• **YOUR GOAL**: Wherever the string "accomplish" shows up in the data below, copy the whole line.

==============================

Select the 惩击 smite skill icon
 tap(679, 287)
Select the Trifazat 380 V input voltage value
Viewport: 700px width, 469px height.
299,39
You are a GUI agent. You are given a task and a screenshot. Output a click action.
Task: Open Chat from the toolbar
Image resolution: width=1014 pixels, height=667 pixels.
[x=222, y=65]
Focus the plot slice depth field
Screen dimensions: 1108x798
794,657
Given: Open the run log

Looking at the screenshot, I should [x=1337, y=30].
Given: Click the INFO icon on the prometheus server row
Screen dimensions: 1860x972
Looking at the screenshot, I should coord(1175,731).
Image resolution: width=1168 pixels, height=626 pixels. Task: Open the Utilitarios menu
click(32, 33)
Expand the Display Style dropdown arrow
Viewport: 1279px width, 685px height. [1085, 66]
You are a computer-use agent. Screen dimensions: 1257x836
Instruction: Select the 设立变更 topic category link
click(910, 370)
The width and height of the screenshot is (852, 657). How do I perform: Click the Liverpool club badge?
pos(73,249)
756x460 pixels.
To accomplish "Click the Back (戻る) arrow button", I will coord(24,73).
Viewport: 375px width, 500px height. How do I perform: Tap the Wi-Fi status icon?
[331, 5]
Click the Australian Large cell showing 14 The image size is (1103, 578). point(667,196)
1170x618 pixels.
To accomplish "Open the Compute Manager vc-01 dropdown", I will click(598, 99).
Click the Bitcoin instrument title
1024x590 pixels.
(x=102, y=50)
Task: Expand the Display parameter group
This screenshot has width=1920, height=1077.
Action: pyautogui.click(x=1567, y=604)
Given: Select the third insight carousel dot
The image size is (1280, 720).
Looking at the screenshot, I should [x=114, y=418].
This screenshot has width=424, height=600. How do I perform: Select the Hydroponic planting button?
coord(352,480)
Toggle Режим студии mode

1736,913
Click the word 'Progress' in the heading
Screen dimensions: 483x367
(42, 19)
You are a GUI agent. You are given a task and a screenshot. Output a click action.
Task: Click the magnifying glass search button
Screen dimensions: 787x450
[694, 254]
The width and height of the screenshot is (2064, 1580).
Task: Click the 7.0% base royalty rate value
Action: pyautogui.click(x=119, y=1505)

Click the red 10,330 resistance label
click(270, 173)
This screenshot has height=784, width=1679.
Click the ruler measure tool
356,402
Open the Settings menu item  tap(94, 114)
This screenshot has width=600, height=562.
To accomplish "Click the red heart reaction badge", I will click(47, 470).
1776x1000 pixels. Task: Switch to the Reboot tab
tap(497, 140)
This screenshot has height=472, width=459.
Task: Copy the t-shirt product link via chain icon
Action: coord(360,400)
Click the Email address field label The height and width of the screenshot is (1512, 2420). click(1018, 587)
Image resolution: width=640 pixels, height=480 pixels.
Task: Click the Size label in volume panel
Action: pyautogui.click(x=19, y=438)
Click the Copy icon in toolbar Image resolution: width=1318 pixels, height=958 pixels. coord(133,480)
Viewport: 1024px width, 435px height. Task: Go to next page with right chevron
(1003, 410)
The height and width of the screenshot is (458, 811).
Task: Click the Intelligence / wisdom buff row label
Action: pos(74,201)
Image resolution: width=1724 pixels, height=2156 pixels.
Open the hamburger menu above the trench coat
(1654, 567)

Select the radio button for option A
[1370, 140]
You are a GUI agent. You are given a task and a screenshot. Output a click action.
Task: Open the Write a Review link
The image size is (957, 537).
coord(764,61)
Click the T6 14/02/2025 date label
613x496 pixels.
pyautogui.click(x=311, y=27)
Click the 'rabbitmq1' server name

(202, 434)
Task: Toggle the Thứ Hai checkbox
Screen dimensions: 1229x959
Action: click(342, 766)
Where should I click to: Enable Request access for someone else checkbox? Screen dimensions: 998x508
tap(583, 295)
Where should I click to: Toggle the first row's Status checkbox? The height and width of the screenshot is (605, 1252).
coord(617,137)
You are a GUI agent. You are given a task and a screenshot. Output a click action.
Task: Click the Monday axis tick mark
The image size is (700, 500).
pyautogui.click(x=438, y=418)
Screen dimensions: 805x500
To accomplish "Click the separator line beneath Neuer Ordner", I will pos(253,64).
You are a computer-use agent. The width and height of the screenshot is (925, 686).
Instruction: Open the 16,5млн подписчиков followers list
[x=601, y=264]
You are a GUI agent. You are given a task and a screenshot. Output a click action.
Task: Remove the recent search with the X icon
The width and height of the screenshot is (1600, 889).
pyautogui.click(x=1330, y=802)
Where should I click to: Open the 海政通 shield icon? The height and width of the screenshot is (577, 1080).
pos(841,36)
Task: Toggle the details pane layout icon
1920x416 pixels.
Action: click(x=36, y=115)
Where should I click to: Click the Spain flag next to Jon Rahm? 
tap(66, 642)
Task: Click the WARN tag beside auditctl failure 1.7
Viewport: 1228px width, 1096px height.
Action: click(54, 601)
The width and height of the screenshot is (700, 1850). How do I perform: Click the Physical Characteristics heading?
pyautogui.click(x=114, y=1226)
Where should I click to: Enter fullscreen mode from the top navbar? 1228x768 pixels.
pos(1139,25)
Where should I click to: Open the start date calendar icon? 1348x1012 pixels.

==============================

• **ANSWER SECTION**:
To accomplish "Click the Back (戻る) arrow button", I will coord(24,73).
To accomplish "Open the Compute Manager vc-01 dropdown", I will click(598, 99).
To accomplish "Click the red heart reaction badge", I will click(47, 470).
To accomplish "Click the separator line beneath Neuer Ordner", I will pos(253,64).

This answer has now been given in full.